## [What the task asks]
Would you print the entire listing exactly, leaving nothing out?

═════ Dataset entries ═════

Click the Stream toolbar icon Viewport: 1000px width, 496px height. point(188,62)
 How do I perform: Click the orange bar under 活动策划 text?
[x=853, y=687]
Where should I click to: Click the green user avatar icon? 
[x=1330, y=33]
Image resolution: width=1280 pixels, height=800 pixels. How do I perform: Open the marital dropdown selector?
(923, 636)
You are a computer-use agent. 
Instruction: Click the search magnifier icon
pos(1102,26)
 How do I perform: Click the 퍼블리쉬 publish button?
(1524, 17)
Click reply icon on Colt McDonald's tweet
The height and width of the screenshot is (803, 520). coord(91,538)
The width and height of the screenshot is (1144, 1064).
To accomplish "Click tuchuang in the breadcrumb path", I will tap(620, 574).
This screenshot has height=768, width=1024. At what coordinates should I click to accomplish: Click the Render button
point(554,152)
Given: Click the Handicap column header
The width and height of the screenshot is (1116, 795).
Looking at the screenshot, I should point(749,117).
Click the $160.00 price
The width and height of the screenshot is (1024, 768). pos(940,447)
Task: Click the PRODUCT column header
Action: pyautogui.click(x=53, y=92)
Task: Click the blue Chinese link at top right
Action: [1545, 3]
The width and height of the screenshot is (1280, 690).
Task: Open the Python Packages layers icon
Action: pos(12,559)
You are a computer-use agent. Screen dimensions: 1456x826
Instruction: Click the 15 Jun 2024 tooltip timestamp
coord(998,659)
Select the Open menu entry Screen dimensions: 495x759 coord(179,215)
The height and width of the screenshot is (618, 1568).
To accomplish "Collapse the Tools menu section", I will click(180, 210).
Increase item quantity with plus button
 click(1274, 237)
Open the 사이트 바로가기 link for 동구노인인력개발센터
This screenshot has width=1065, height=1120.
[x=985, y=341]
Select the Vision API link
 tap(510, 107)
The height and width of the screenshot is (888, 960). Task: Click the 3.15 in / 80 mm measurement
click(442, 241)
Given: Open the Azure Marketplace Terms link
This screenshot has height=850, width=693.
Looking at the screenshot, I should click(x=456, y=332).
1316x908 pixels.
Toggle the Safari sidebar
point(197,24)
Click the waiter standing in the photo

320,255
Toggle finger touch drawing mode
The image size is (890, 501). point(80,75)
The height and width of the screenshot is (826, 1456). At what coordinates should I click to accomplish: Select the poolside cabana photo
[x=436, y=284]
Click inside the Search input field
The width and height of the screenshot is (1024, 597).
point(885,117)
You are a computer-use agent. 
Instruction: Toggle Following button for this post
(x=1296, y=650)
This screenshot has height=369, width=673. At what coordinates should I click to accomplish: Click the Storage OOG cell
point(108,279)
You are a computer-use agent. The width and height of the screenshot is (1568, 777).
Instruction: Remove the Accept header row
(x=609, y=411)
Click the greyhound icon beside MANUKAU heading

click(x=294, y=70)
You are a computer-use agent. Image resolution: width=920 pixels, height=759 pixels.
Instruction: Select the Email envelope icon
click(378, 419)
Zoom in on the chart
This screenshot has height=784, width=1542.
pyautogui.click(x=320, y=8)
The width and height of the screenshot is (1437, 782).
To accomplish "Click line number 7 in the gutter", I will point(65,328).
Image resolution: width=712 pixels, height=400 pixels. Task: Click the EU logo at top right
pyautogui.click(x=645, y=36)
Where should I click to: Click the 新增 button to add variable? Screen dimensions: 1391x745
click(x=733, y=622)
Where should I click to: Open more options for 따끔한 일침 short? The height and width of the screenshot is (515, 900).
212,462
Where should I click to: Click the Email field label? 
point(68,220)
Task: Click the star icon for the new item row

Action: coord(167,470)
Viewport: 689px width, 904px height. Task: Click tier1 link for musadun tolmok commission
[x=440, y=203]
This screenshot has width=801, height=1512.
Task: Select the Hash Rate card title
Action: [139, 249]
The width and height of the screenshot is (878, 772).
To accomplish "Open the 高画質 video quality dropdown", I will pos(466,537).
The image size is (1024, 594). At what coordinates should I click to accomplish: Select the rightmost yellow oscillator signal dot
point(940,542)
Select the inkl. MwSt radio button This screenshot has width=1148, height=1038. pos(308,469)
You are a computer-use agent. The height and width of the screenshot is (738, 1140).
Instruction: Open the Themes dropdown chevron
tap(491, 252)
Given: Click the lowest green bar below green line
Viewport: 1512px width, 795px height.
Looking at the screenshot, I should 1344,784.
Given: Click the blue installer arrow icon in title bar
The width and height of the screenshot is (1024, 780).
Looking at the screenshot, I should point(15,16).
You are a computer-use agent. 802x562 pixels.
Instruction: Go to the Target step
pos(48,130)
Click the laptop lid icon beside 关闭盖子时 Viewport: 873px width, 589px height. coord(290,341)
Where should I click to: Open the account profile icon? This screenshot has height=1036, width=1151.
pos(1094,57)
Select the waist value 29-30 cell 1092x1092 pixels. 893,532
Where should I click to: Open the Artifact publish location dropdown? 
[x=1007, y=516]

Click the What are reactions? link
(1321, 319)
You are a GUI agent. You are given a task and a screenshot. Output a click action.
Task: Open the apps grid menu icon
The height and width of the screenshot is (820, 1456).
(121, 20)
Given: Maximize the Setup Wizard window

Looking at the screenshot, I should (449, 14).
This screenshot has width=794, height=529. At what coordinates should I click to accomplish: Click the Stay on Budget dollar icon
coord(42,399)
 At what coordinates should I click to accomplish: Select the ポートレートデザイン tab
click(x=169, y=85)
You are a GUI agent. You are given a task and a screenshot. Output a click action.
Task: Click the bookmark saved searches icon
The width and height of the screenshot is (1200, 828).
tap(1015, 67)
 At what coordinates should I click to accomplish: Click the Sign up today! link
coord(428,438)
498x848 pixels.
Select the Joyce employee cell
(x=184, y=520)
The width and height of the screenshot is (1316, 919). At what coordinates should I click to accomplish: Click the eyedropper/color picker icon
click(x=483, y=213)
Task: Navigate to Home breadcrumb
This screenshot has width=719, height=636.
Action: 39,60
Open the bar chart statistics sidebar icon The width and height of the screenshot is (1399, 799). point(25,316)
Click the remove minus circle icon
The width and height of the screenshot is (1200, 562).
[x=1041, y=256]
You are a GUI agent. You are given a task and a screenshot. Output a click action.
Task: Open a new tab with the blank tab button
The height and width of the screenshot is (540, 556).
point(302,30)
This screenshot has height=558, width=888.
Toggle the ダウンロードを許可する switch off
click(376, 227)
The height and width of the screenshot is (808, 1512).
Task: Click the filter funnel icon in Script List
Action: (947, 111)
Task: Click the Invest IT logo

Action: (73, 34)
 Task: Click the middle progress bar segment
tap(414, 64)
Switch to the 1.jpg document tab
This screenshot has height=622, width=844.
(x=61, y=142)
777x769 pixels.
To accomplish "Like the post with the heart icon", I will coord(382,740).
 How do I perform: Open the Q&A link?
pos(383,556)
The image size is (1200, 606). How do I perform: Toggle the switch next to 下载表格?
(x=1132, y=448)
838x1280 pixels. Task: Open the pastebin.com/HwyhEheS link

═════

## [Response to this exercise]
Click the Stream toolbar icon Viewport: 1000px width, 496px height. point(188,62)
 How do I perform: Click the orange bar under 活动策划 text?
[x=853, y=687]
Where should I click to: Click the green user avatar icon? 
[x=1330, y=33]
Image resolution: width=1280 pixels, height=800 pixels. How do I perform: Open the marital dropdown selector?
(923, 636)
You are a computer-use agent. 
Instruction: Click the search magnifier icon
pos(1102,26)
 How do I perform: Click the 퍼블리쉬 publish button?
(1524, 17)
Click reply icon on Colt McDonald's tweet
The height and width of the screenshot is (803, 520). coord(91,538)
The width and height of the screenshot is (1144, 1064).
To accomplish "Click tuchuang in the breadcrumb path", I will tap(620, 574).
This screenshot has height=768, width=1024. At what coordinates should I click to accomplish: Click the Render button
point(554,152)
Given: Click the Handicap column header
The width and height of the screenshot is (1116, 795).
Looking at the screenshot, I should point(749,117).
Click the $160.00 price
The width and height of the screenshot is (1024, 768). pos(940,447)
Task: Click the PRODUCT column header
Action: pyautogui.click(x=53, y=92)
Task: Click the blue Chinese link at top right
Action: [1545, 3]
The width and height of the screenshot is (1280, 690).
Task: Open the Python Packages layers icon
Action: pos(12,559)
You are a computer-use agent. Screen dimensions: 1456x826
Instruction: Click the 15 Jun 2024 tooltip timestamp
coord(998,659)
Select the Open menu entry Screen dimensions: 495x759 coord(179,215)
The height and width of the screenshot is (618, 1568).
To accomplish "Collapse the Tools menu section", I will click(180, 210).
Increase item quantity with plus button
 click(1274, 237)
Open the 사이트 바로가기 link for 동구노인인력개발센터
This screenshot has width=1065, height=1120.
[x=985, y=341]
Select the Vision API link
 tap(510, 107)
The height and width of the screenshot is (888, 960). Task: Click the 3.15 in / 80 mm measurement
click(442, 241)
Given: Open the Azure Marketplace Terms link
This screenshot has height=850, width=693.
Looking at the screenshot, I should click(x=456, y=332).
1316x908 pixels.
Toggle the Safari sidebar
point(197,24)
Click the waiter standing in the photo

320,255
Toggle finger touch drawing mode
The image size is (890, 501). point(80,75)
The height and width of the screenshot is (826, 1456). At what coordinates should I click to accomplish: Select the poolside cabana photo
[x=436, y=284]
Click inside the Search input field
The width and height of the screenshot is (1024, 597).
point(885,117)
You are a computer-use agent. 
Instruction: Toggle Following button for this post
(x=1296, y=650)
This screenshot has height=369, width=673. At what coordinates should I click to accomplish: Click the Storage OOG cell
point(108,279)
You are a computer-use agent. The width and height of the screenshot is (1568, 777).
Instruction: Remove the Accept header row
(x=609, y=411)
Click the greyhound icon beside MANUKAU heading

click(x=294, y=70)
You are a computer-use agent. Image resolution: width=920 pixels, height=759 pixels.
Instruction: Select the Email envelope icon
click(378, 419)
Zoom in on the chart
This screenshot has height=784, width=1542.
pyautogui.click(x=320, y=8)
The width and height of the screenshot is (1437, 782).
To accomplish "Click line number 7 in the gutter", I will point(65,328).
Image resolution: width=712 pixels, height=400 pixels. Task: Click the EU logo at top right
pyautogui.click(x=645, y=36)
Where should I click to: Click the 新增 button to add variable? Screen dimensions: 1391x745
click(x=733, y=622)
Where should I click to: Open more options for 따끔한 일침 short? The height and width of the screenshot is (515, 900).
212,462
Where should I click to: Click the Email field label? 
point(68,220)
Task: Click the star icon for the new item row

Action: coord(167,470)
Viewport: 689px width, 904px height. Task: Click tier1 link for musadun tolmok commission
[x=440, y=203]
This screenshot has width=801, height=1512.
Task: Select the Hash Rate card title
Action: [139, 249]
The width and height of the screenshot is (878, 772).
To accomplish "Open the 高画質 video quality dropdown", I will pos(466,537).
The image size is (1024, 594). At what coordinates should I click to accomplish: Select the rightmost yellow oscillator signal dot
point(940,542)
Select the inkl. MwSt radio button This screenshot has width=1148, height=1038. pos(308,469)
You are a computer-use agent. The height and width of the screenshot is (738, 1140).
Instruction: Open the Themes dropdown chevron
tap(491, 252)
Given: Click the lowest green bar below green line
Viewport: 1512px width, 795px height.
Looking at the screenshot, I should 1344,784.
Given: Click the blue installer arrow icon in title bar
The width and height of the screenshot is (1024, 780).
Looking at the screenshot, I should point(15,16).
You are a computer-use agent. 802x562 pixels.
Instruction: Go to the Target step
pos(48,130)
Click the laptop lid icon beside 关闭盖子时 Viewport: 873px width, 589px height. coord(290,341)
Where should I click to: Open the account profile icon? This screenshot has height=1036, width=1151.
pos(1094,57)
Select the waist value 29-30 cell 1092x1092 pixels. 893,532
Where should I click to: Open the Artifact publish location dropdown? 
[x=1007, y=516]

Click the What are reactions? link
(1321, 319)
You are a GUI agent. You are given a task and a screenshot. Output a click action.
Task: Open the apps grid menu icon
The height and width of the screenshot is (820, 1456).
(121, 20)
Given: Maximize the Setup Wizard window

Looking at the screenshot, I should (449, 14).
This screenshot has width=794, height=529. At what coordinates should I click to accomplish: Click the Stay on Budget dollar icon
coord(42,399)
 At what coordinates should I click to accomplish: Select the ポートレートデザイン tab
click(x=169, y=85)
You are a GUI agent. You are given a task and a screenshot. Output a click action.
Task: Click the bookmark saved searches icon
The width and height of the screenshot is (1200, 828).
tap(1015, 67)
 At what coordinates should I click to accomplish: Click the Sign up today! link
coord(428,438)
498x848 pixels.
Select the Joyce employee cell
(x=184, y=520)
The width and height of the screenshot is (1316, 919). At what coordinates should I click to accomplish: Click the eyedropper/color picker icon
click(x=483, y=213)
Task: Navigate to Home breadcrumb
This screenshot has width=719, height=636.
Action: 39,60
Open the bar chart statistics sidebar icon The width and height of the screenshot is (1399, 799). point(25,316)
Click the remove minus circle icon
The width and height of the screenshot is (1200, 562).
[x=1041, y=256]
You are a GUI agent. You are given a task and a screenshot. Output a click action.
Task: Open a new tab with the blank tab button
The height and width of the screenshot is (540, 556).
point(302,30)
This screenshot has height=558, width=888.
Toggle the ダウンロードを許可する switch off
click(376, 227)
The height and width of the screenshot is (808, 1512).
Task: Click the filter funnel icon in Script List
Action: (947, 111)
Task: Click the Invest IT logo

Action: (73, 34)
 Task: Click the middle progress bar segment
tap(414, 64)
Switch to the 1.jpg document tab
This screenshot has height=622, width=844.
(x=61, y=142)
777x769 pixels.
To accomplish "Like the post with the heart icon", I will coord(382,740).
 How do I perform: Open the Q&A link?
pos(383,556)
The image size is (1200, 606). How do I perform: Toggle the switch next to 下载表格?
(x=1132, y=448)
838x1280 pixels. Task: Open the pastebin.com/HwyhEheS link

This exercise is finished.